Stroke Recovery: Smoothing the Transition Home
Families returning home following a stroke face a multitude of challenges. We hope the following suggestions compiled by Asbury’s rehabilitation services professionals will be helpful.
Most rehabilitative centers offer a home assessment prior to the patient’s return home. Accept it; it is very helpful in understanding safety hazards, supportive equipment needs and whether professional help is needed for a safe and smooth transition home. Further, if equipment needs are determined before returning home, health care staff may be able to secure a discounted rate.
Before your loved one returns home, the hospital or rehabilitative center’s case manager will determine if they are qualified for this Medicare-reimbursed home health care. Whether they do is unique to each individual, their home, and their circumstances.
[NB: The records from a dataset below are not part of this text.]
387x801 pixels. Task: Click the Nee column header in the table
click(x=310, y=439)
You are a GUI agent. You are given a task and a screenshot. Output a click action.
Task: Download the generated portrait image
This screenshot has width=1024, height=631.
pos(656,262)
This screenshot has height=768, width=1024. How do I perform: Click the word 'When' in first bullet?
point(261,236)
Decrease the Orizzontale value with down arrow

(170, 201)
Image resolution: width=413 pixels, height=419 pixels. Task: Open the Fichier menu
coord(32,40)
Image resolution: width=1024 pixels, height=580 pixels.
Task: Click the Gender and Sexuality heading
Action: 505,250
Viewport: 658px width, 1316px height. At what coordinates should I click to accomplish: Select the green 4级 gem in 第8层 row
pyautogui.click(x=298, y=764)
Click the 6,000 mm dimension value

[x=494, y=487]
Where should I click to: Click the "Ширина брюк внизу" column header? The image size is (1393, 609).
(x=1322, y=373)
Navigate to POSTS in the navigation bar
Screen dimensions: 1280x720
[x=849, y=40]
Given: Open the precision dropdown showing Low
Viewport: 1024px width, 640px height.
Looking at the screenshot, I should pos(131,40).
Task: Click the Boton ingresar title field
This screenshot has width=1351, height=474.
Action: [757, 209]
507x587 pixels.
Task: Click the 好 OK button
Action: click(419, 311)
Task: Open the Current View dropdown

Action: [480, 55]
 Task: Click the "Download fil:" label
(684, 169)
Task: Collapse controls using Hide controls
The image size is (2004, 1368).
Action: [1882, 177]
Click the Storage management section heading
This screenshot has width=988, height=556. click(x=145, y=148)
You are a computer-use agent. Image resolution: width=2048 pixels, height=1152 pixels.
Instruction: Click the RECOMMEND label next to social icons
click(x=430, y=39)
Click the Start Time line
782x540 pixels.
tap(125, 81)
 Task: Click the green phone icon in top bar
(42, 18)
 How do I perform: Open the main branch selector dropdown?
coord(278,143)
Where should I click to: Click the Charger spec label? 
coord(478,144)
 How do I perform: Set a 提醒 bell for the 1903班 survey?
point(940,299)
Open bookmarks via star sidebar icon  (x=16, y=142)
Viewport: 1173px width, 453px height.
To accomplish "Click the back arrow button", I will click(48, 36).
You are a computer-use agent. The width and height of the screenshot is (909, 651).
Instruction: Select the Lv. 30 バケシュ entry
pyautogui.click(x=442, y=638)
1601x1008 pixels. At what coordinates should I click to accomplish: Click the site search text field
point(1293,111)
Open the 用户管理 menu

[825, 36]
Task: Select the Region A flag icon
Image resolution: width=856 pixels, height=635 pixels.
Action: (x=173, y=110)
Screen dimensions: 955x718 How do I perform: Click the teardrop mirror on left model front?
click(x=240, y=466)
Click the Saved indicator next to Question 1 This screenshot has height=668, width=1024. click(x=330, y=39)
Medicare does not cover home care services not ordered by a physician such as assistance with daily living tasks, help around the house or with meals and transportation, although some long-term care policies will. But even if your loved one qualifies for Medicare-reimbursed home health care, we recommend scheduling a few hours of home care services the first week home, and staggering those hours with home health. You can always cancel it if you don’t need it.
Why bring in a professional? There are so many factors a non-professional may not consider, and particularly a family member who is still coping with the emotional shock of what has happened. Are there stairs into the home? Is there a bathroom on the first floor, and is there a walk-in shower with grab rails? Home care professionals have experience that allows them to anticipate challenges and a toolkit of solutions that a family member typically won’t. For instance, if my mother’s left side is flaccid following her stroke, I may not know to first dress her left arm or leg and then have her use the active side to finish.
People also tend to focus on physical needs, but recovering from a stroke brings serious emotional challenges as well. Frustration and anger are common side effects. Everything is new and different. Cognitively and physically, processes that took a few minutes can now take much longer. It can be frustrating to struggle for words or try to make your wishes known without clear speech. Just putting on a shirt or styling your hair can be overwhelming.
It can be hard for a family member to always remain patient – especially if they are trying to fit caregiving duties in with a full-time job. You can’t get in and out in 20 minutes. It can take one to two hours to get the person ready for the day, and adding a shower means more time.
For the first week home, I typically recommend a minimum of six to eight hours of professional help spread out over 24 hours, with an emphasis on morning, meal times and bed time. Nighttime coverage is important if the person’s spouse is unable to safely help them to the bathroom.
Finally, as a caregiver, remember to be patient with yourself, as well as with your loved one. Consider joining a support group, which are also available online. Take care of yourself, too.